Current opinion favors the use of enteral over parenteral nutrition. However, the clinical benefits of early postoperative nutrition in patients undergoing elective surgery have never been clearly shown.
The researchers aimed to test the hypothesis that postoperative enteral nutrition is better (fewer postoperative complications) than parenteral nutrition containing similar energy and nitrogen levels (112 kJ kg-1day-1 and 1.4 g amino acid kg-1day-1).
Patients were assigned to enteral nutrition (n = 159) or parenteral nutrition (n = 158).

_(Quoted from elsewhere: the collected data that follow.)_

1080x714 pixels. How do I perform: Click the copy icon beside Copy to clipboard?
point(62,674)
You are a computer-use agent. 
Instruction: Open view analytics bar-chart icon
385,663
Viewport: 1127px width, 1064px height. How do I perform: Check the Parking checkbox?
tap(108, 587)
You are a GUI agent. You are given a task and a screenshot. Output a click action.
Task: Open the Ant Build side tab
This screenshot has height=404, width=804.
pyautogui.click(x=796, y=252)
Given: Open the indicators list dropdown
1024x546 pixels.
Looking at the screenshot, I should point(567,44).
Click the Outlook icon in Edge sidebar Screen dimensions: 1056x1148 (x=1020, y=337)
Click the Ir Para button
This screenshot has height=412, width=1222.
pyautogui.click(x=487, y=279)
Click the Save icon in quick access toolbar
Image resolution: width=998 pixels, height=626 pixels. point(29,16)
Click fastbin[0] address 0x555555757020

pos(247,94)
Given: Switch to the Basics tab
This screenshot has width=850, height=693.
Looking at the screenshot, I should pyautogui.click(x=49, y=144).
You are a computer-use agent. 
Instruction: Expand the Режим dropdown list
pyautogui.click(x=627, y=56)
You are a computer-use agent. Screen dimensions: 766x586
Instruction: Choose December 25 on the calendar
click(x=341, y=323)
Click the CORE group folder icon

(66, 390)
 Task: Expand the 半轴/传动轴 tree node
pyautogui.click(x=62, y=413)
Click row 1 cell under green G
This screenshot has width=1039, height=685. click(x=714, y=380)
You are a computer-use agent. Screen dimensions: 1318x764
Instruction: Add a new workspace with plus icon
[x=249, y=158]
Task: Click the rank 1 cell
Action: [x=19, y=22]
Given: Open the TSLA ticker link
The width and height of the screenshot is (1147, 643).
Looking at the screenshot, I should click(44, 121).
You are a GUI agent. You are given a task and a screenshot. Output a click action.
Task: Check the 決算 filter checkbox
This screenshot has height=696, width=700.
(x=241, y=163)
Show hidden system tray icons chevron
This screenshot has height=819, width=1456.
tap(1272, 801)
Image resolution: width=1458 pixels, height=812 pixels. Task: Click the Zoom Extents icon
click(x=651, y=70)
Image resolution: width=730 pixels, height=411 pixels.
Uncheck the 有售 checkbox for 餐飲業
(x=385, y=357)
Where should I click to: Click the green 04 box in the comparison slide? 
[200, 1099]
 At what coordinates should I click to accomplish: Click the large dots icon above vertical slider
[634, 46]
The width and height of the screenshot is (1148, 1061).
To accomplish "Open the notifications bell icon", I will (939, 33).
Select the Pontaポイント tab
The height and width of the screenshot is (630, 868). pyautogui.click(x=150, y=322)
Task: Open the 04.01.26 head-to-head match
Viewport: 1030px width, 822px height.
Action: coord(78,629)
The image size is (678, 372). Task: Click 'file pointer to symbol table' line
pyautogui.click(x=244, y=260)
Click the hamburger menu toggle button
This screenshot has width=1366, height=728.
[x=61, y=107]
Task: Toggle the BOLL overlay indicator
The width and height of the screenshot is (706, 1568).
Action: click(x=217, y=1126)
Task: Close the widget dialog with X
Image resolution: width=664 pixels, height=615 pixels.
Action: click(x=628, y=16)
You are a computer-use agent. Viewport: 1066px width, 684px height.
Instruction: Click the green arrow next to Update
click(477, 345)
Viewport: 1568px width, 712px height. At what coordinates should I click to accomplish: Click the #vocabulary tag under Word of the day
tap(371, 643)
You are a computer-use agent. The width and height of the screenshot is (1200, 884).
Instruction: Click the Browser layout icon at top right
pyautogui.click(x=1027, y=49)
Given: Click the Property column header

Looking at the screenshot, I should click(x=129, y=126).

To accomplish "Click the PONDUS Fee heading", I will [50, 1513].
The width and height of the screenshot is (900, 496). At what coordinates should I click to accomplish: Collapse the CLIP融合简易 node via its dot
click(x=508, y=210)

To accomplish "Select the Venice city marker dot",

|Postoperative enteral nutrition:|
- Complication rate reduced
- Postoperative stay reduced
- Not as well tolerated as parenteral nutrition
The primary endpoint was the occurrence of postoperative complications. Secondary endpoints were length of postoperative hospital stay, adverse effects, and treatment crossover.
Postoperative complications occurred in 54 (34%) patients fed enterally versus 78 (49%) fed parenterally (relative risk [RR], 0·69).
Length of postoperative stay was 13·4 days and 15·0 days in the enteral nutrition and parenteral nutrition groups, respectively.
The researchers found that adverse effects occurred in 56 (35%) patients fed enterally versus 22 (14%) patients fed parenterally (RR, 2·50).
A total of 14 (9%) patients on enteral nutrition had to switch to parenteral nutrition, whereas none of those fed parenterally crossed over to enteral feeding.
Dr Federico Bozzetti, of the Italian Society for Parenteral and Enteral Nutrition, Milan, said on behalf of his colleagues, "Early enteral nutrition significantly reduces the complication rate and duration of postoperative stay compared with parenteral nutrition.
"However, parenteral nutrition is better tolerated than enteral nutrition," he concluded.